Un autre écrivain d'un esprit non moins élevé, M. de Montlosier, écrivait textuellement en 1818 que la première chose que le gouvernement eût à faire, c'était de « marcher bien armě et AVEC DU GROS CANON, s'il était possible, contre tout ce qui s'appelait accroissement des lumières et progrès de la civilisation (2). »

Un grave magistrat posait en fait, quatre ans plus tard, que « les sociétés périssent par l'excès de la civilisation, de même que les corps humains périssent d'excès d'embonpoint; et ce fait, disait-il, il le donnait comme pouvant seul expliquer les inconcevables agitations dont nous étions les témoins (3). »

Un autre écrivait que la France, marchant la première à la tête de la civilisation, courait naturellement le risque d'arriver la première à ce rendez-vous de l'abîme où tous les peuples aboutissent quand ils ont échangé les vertus pour les connaissances, et les mystères pour les découvertes, ou, en d'autres termes, quand ils sont très civilisés (*). Ces paroles étaient traduites dans la plupart des journaux ministériels du continent, et un puissant monarque les trouvait si raisonnables et si belles, qu'il croyait devoir, des extrémités de l'Europe, faire parvenir à Paris des félicitations à l'auteur (*).

(') De l'état de l'Angleterre au commencement de 1822, p. 132. (2) De la monarchie française en 1816, p. 450.

(3) Réquisitoire de M. Bellart dans l'affaire de la Rochelle; Moniteur du 14 juin 1822.

() Réquisitoire de M. de Marchangy dans la même affaire.

(*) Voir, dans les journaux du commencement de décembre 1822, une lettre de l'empereur Alexandre à M. de Marehangy.

La révolution de 1830 n'a pas fait, à cet égard, plus qu'à beaucoup d'autres, de révolution très sensible dans les idées, et rien, à l'heure qu'il est, ne serait moins difficile encore que de découvrir dans les publications contemporaines des phrases analogues à celles que je viens de citer. On ferait aisément des volumes de ce qui a été écrit en divers temps contre la civilisation. Et ce langage n'a pas été seulement celui de quelques esprits moroses ou bizarres : c'était l'expression d'un préjugé commun à presque tout le monde, et que partagent encore, en assez grand nombre, des esprits d'ailleurs fort cultivés. Personne ne nie que la civilisation ne nous rende plus ingénieux, plus savants, plus riches, plus polis; mais on veut qu'elle nous dégrade. Les uns l'accusent de nous rendre turbulents et séditieux; d'autres, serviles et pusillanimes; le plus grand nombre, égoistes et sensuels.

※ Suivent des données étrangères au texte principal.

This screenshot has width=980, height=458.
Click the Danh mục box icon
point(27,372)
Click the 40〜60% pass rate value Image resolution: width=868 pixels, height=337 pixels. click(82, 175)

Or, ce ne sont pas là, il faut bien le reconnaître, des qualités très favorables à la liberté, et, s'il était vrai que la civilisation nous les donnât, ma thèse évidemment serait mauvaise : j'aurais tort de dire que les peuples les plus libres ce sont les plus civilisés. Examinons donc un peu ce procès de tendance qu'on a fait à la civilisation, à toutes les époques, et qui n'est pas encore entièrement abandonné.

Il faut s'entendre avant tout sur les termes. Qu'est-ce que la civilisation.

Le mot de civilisation dérive visiblement de celui de cité, CIVITAS. Cité, c'est société. Civiliser les hommes, c'est les rendre propres à la cité, à la société; et les rendre propres à la société, qu'est-ce faire? c'est évidemment leur donner des idées et des habitudes civiles, sociales. La véritable propriété de la civilisation est donc, comme le mot l'indique clairement, de nous rendre sociables, de nous inspirer des

idées et des mœurs favorables à la cité, à la société. Une civilisation qui produirait des effets anti-civils ou anti-sociaux serait une civilisation qui n'en serait pas une; ce serait le contraire de la civilisation; et dire, comme on le fait, que la civilisation tend à la ruine de la cité, c'est dire une chose qui implique : cela est visible à la simple inspection des mots. Mais, observe-t-on, le mot de civilisation est particulièrement, et même exclusivement employé à désigner l'industrie, les arts, les sciences, la richesse; et le propre de la richesse et de tout ce qui l'engendre, ajoute-t-on, est d'introduire la mollesse et la corruption dans les mœurs.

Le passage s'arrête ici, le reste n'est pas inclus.